Each year, more than 120,000 people in the United States are diagnosed with a blood cancer, and about 80 percent of them die of the disease because there are no effective treatments, according to the National Cancer Institute. Some AMLs return after initially successful chemotherapy, while others do not respond at all. In addition, chemotherapy is too toxic for some elderly people, so they need an alternative.
Many treatments and studies focus on killing cancer cells, but very few target the microenvironment in which those cells grow. That means paying attention to blood vessels, bone marrow, growth factors and cell-to-cell interaction and binding.
Existing therapies that destroy blood vessels do so by targeting a growth factor called VEGF-A, but they are not effective long term at eliminating leukemia. To try to find a strategy that attacked multiple targets, the researchers tested Oxi4503, a novel blood vessel-disrupting agent.

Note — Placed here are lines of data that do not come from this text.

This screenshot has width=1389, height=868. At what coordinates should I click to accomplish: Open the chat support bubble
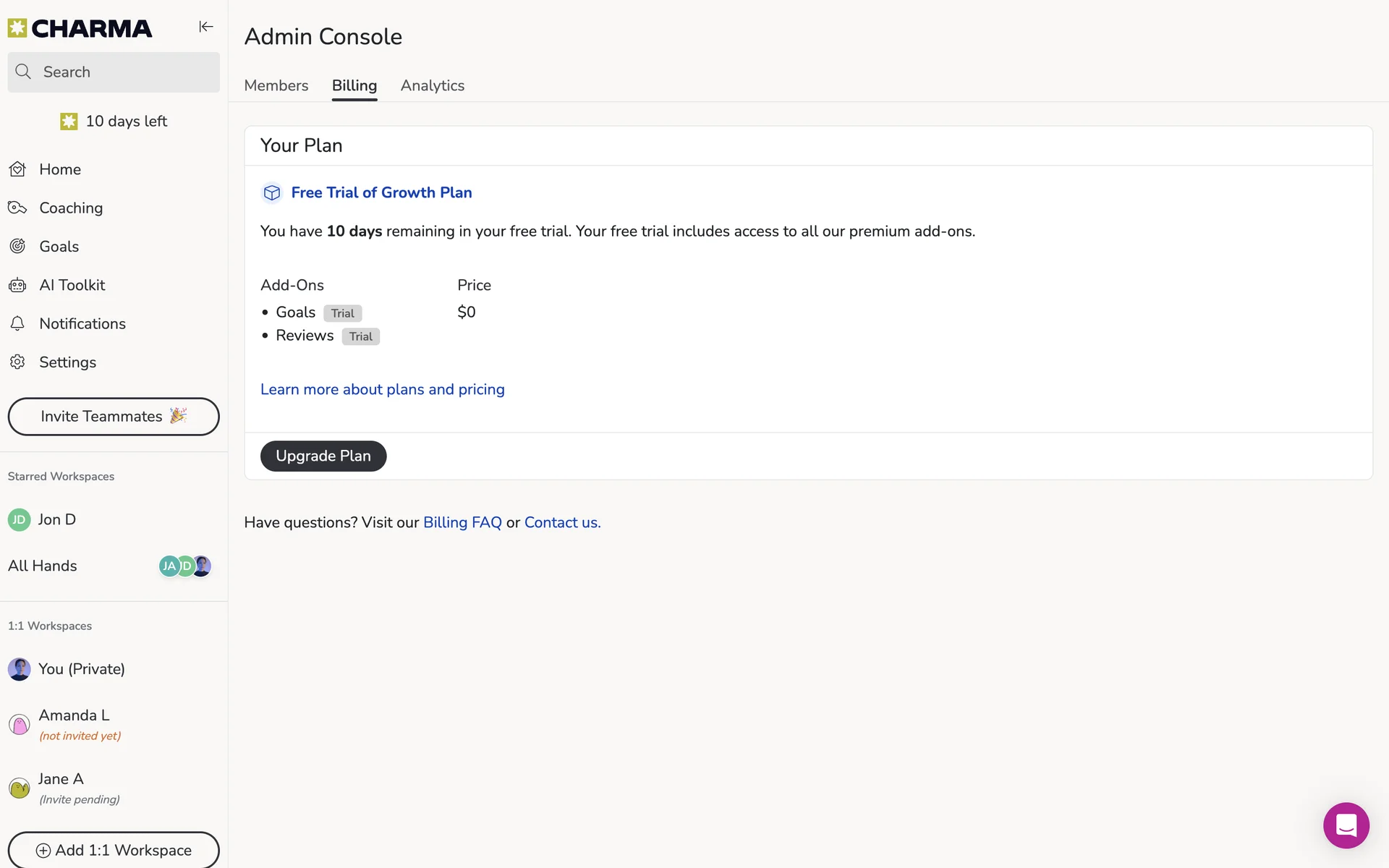tap(1346, 825)
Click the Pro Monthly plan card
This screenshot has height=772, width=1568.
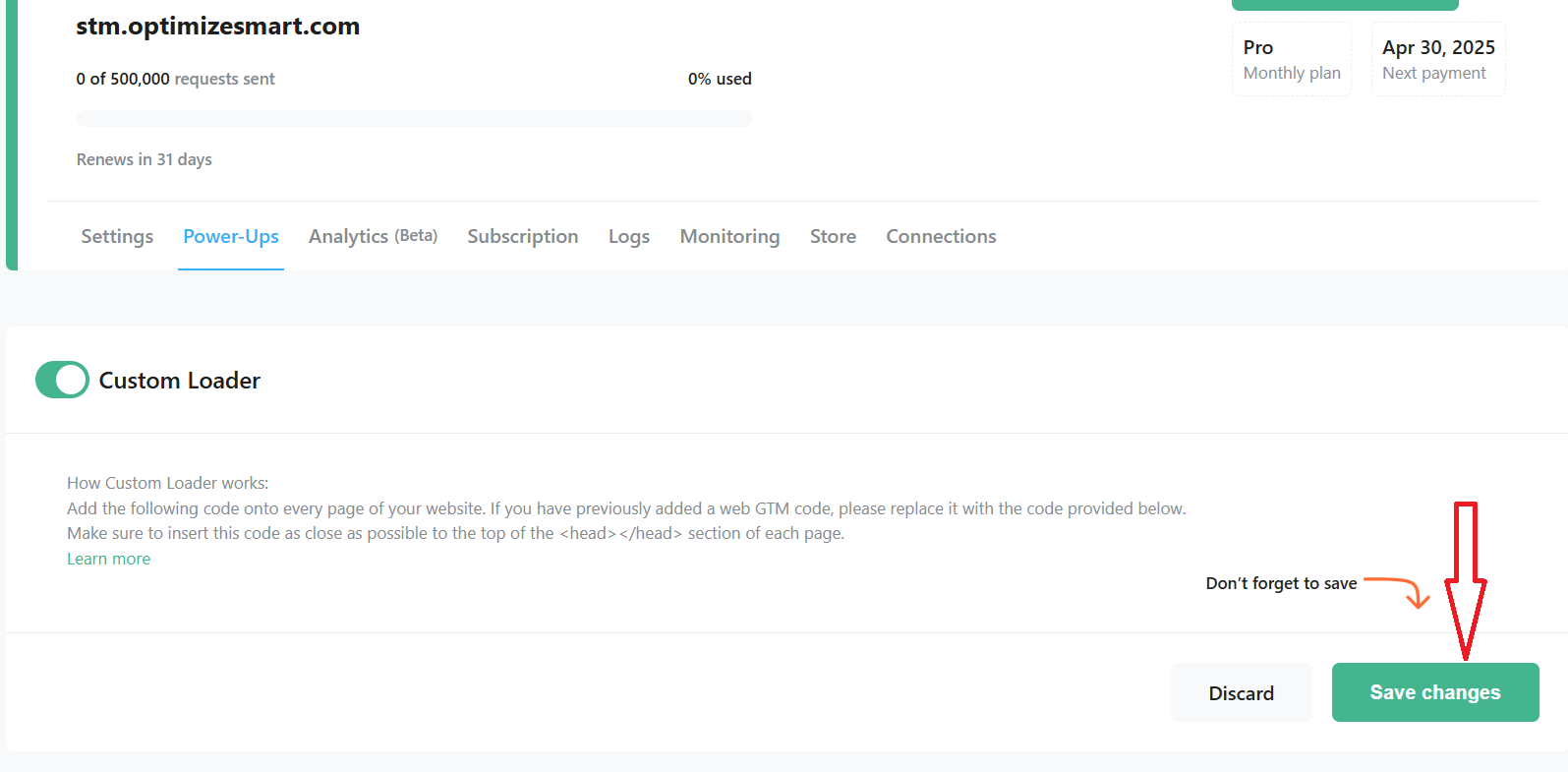(x=1291, y=59)
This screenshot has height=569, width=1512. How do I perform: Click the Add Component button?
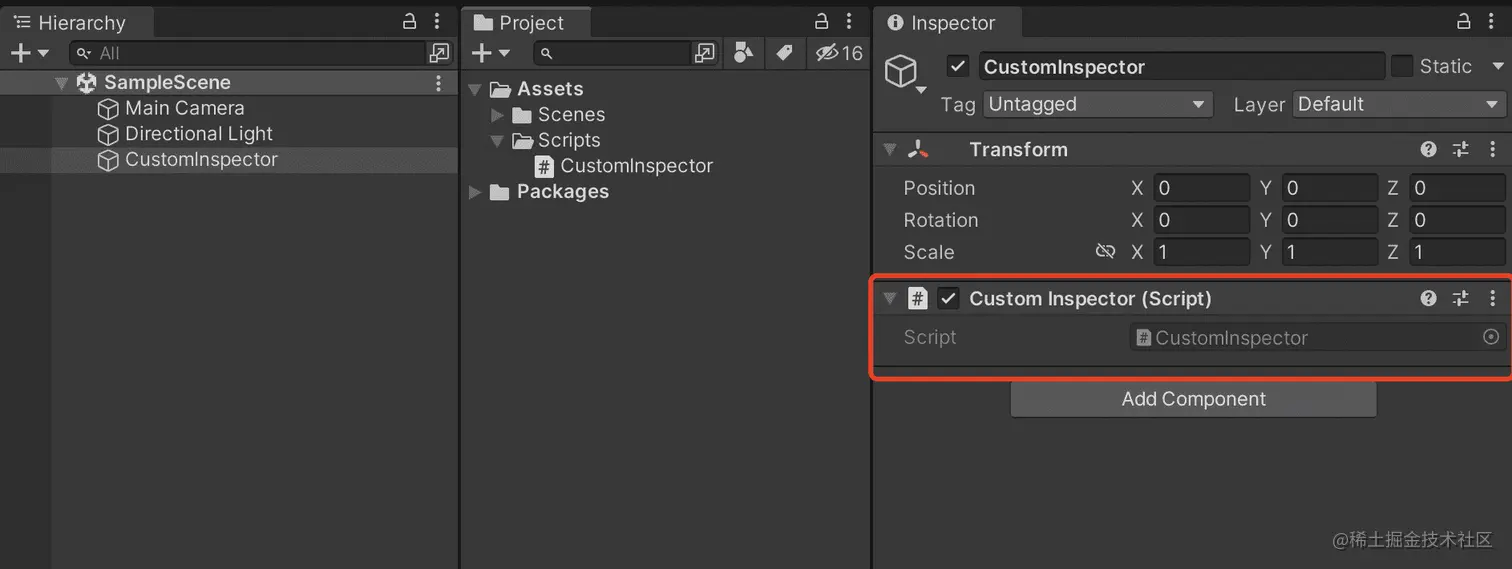pos(1193,399)
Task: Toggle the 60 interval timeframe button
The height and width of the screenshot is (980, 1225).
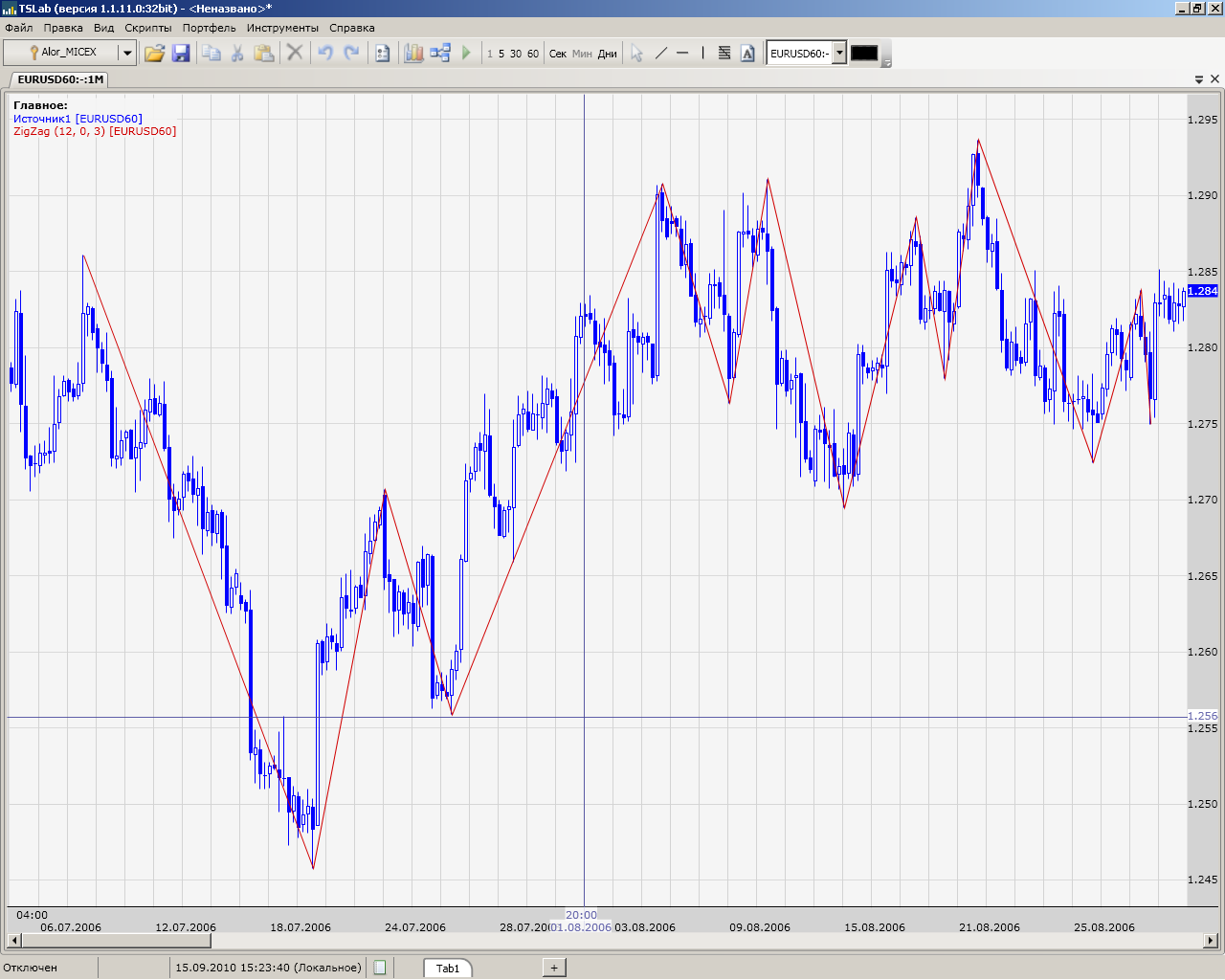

In mouse models, Oxi4503 killed leukemia cells in addition to destroying the blood vessels that fed and nurtured them.
"It is very exciting to find one drug that can target both the leukemic cell and the endothelium to diminish the progression of leukemias - those people who fail chemotherapy, early or late, could be treated with this drug to see whether they respond," said Shahin Rafii, M.D., a Howard Hughes Medical Institute Investigator and director of the Ansary Stem Cell Institute at Weill Cornell Medical College, who showed that leukemia cells are dependent on activated bone marrow blood vessels for survival and proliferation. Rafii is not affiliated with the UF study.
After Oxi4503 treatment, however, the researchers found that a thin layer of viable tumor tissue remained that was fed by newly formed vessels. The cells supplied by those vessels showed increased expression of a growth factor, as is often found in oxygen-deficient areas.
To disrupt this secondary formation of blood vessels, the researchers blocked the growth factor VEGF by administering an antibody called bevacizumab after the blood vessel-destroying agent OXi4503. The combined approach led to enhanced leukemia regression.
The research, funded by the National Institutes of Health and the Leukemia and Lymphoma Society, has implications for both basic science and clinical research, as the results suggest that potential therapies must be screened against not only leukemia cells, but also the environment with which they interact.
"It's a major paradigm shift," Rafii said.
Describing the studies as "elegant," Judith Karp, M.D., a professor of oncology and medicine and director of the leukemia program of the Sidney Kimmel Comprehensive Cancer Center at The Johns Hopkins University, said the findings support the notion that VEGF and the vascular milieu are extremely important in cancer cell survival, and that targeting them might be a good anti-cancer strategy. Karp pioneered the use of bevacizumab - the antibody used in the UF studies - after chemotherapy, which resulted in remission among patients with cancer that was resistant to chemotherapy or that had returned after treatment.
"The results are extremely exciting and need to be implemented clinically in a very prioritized and timely fashion," said Karp, who was not affiliated with the study.
Indeed, the U.S. Food and Drug Administration quickly gave its approval in April for a phase 1 clinical trial. That means the treatment could be available by late 2010 or the start of 2011 to eligible study volunteers at Shands at UF, as soon as the researchers are able to obtain the necessary funding for the trial.